**WHAT YOU WILL DO:**
**1)** In the recommendations below, condense the paragraph that begins "10. Because businesspersons often become" into a shorter version that keeps its main facts.
**2)** In the recommendations below, reproduce the part that opens with the words containing "9. Because ROC" and closes with "elements in Russia.", substituting "business executives" for "businesspersons".

**READING TEXT:**
- - - - - - -

8. The United States should initiate a discussion at the level of the Summit of the Eight of an investment treaty to deny export credits to Western firms doing business with OC-controlled firms in Russia.
9. Because ROC activity requires a response from various U.S. government agencies with multiple roles and missions, decisions about whether prosecution or foreign policy objectives take precedence should be made on a case-by-case basis.
10. Because businesspersons often become the targets of ROC activity, a greater effort should be made to provide them with relevant information. The Foreign Commercial Service of the Department of Commerce, in conjunction with the Overseas Security Advisory Committee of the Department of State, should work with other U.S. agencies and the Russian government to advise and support businesspersons, providing them especially with alternatives to paying extortion to criminal elements in Russia.
11. A shared public database on ROC, including a collation of declassified and open-source materials, should be created to assist investors from the United States and other countries. The database could be supplemented by a classified database for use by U.S. government agencies only. Considering the transnational breadth of ROC activity, a database supporting intelligence sharing among various groups like the Group of Eight (G-8), European Police Office (EUROPOL), and the "six nation group" addressing the transnational aspects of the ROC threats is also necessary.

- - - - - - -

**DATA TO EXAMINE:**

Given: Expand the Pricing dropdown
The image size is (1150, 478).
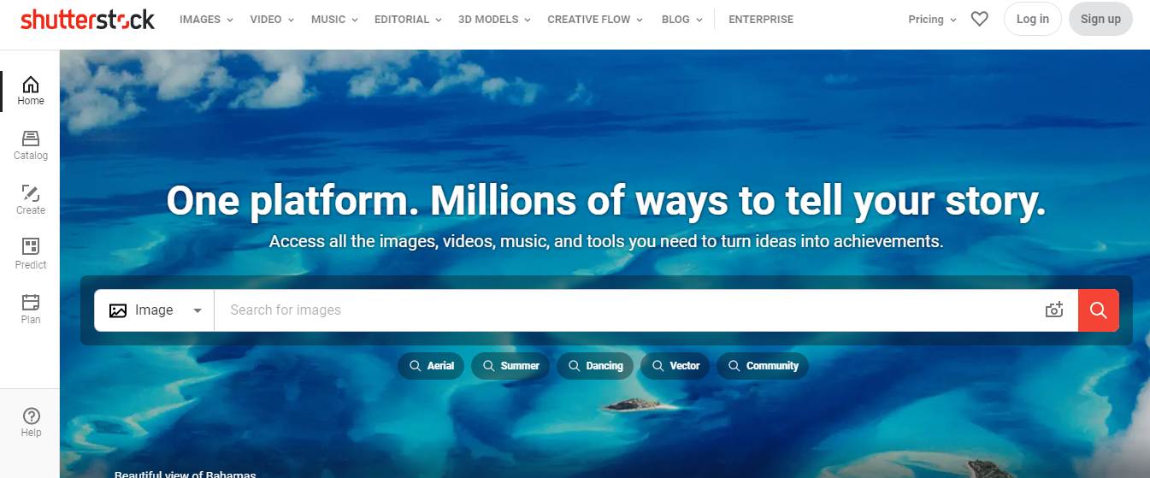Looking at the screenshot, I should coord(933,19).
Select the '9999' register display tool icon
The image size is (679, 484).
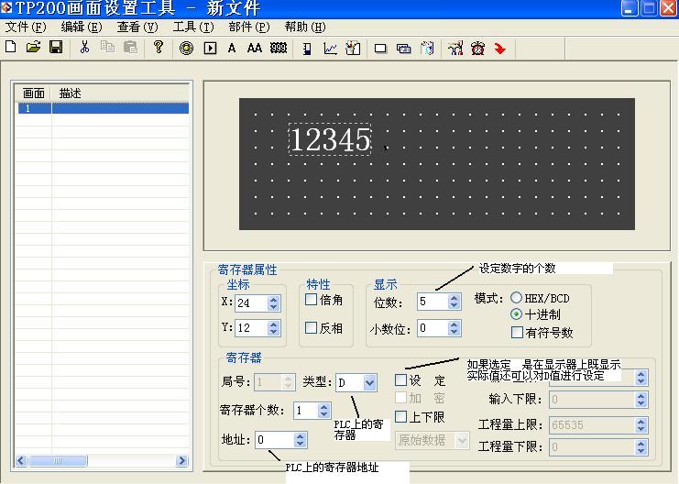279,49
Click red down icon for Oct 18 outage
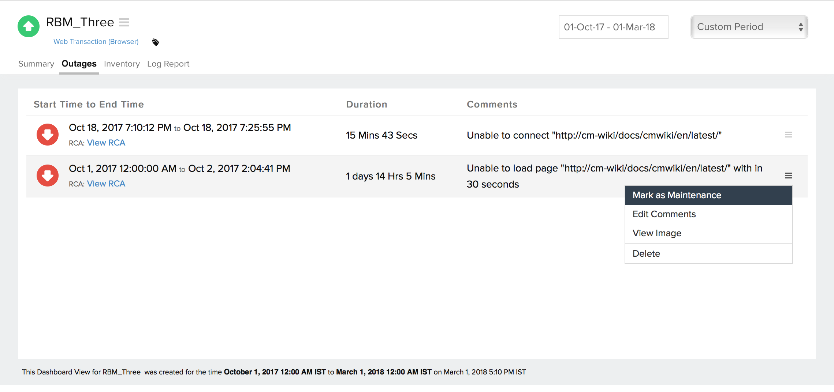Viewport: 834px width, 392px height. (x=48, y=135)
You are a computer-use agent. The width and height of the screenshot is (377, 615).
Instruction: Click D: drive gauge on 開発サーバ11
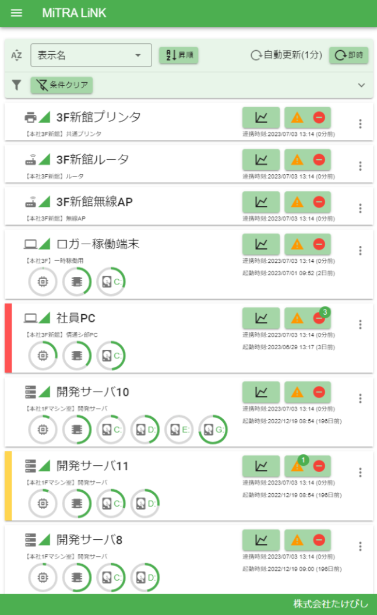(x=145, y=503)
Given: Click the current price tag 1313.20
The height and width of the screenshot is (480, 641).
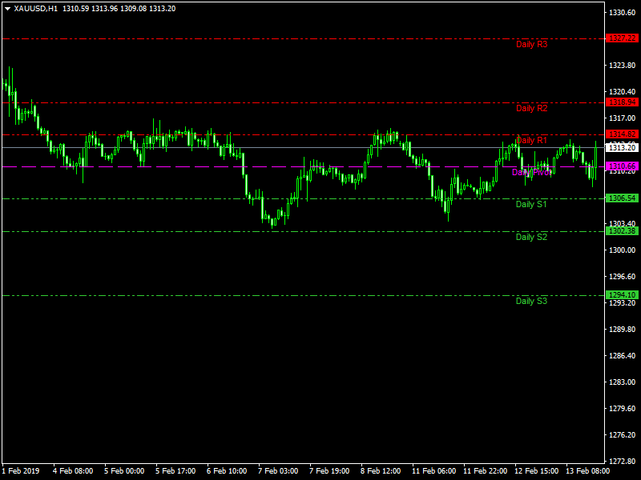Looking at the screenshot, I should click(x=622, y=148).
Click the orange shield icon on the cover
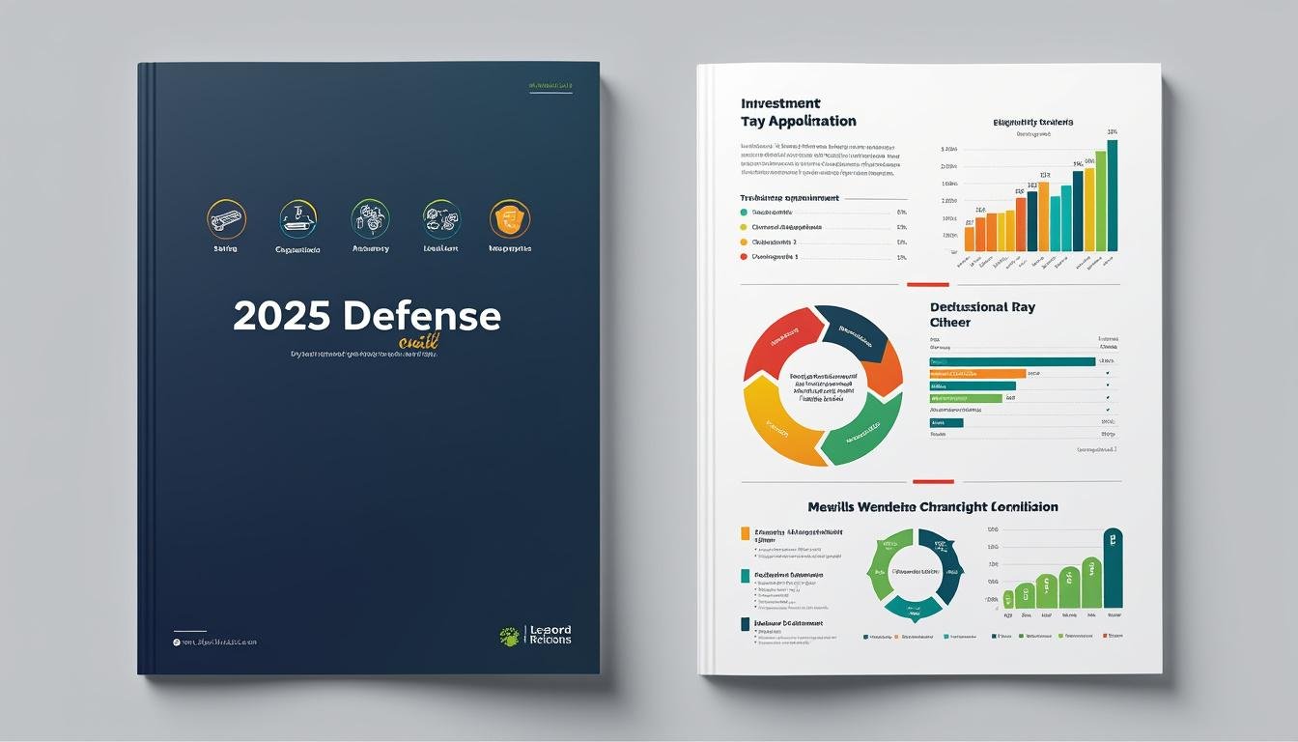This screenshot has width=1298, height=742. pos(509,219)
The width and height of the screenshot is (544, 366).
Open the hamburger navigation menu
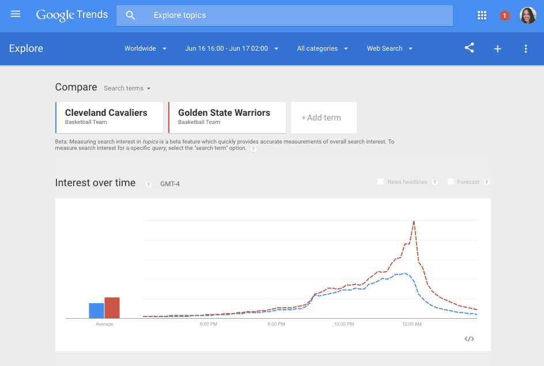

- - - - - - -

**RESULTS:**
**1)** 10. Businesspersons are frequent ROC targets and should receive more relevant information. Commerce's Foreign Commercial Service and State's Overseas Security Advisory Committee should work with other U.S. agencies and the Russian government to advise and support them, especially by offering alternatives to paying extortion to Russian criminal elements.

**2)**
9. Because ROC activity requires a response from various U.S. government agencies with multiple roles and missions, decisions about whether prosecution or foreign policy objectives take precedence should be made on a case-by-case basis.
10. Because business executives often become the targets of ROC activity, a greater effort should be made to provide them with relevant information. The Foreign Commercial Service of the Department of Commerce, in conjunction with the Overseas Security Advisory Committee of the Department of State, should work with other U.S. agencies and the Russian government to advise and support business executives, providing them especially with alternatives to paying extortion to criminal elements in Russia.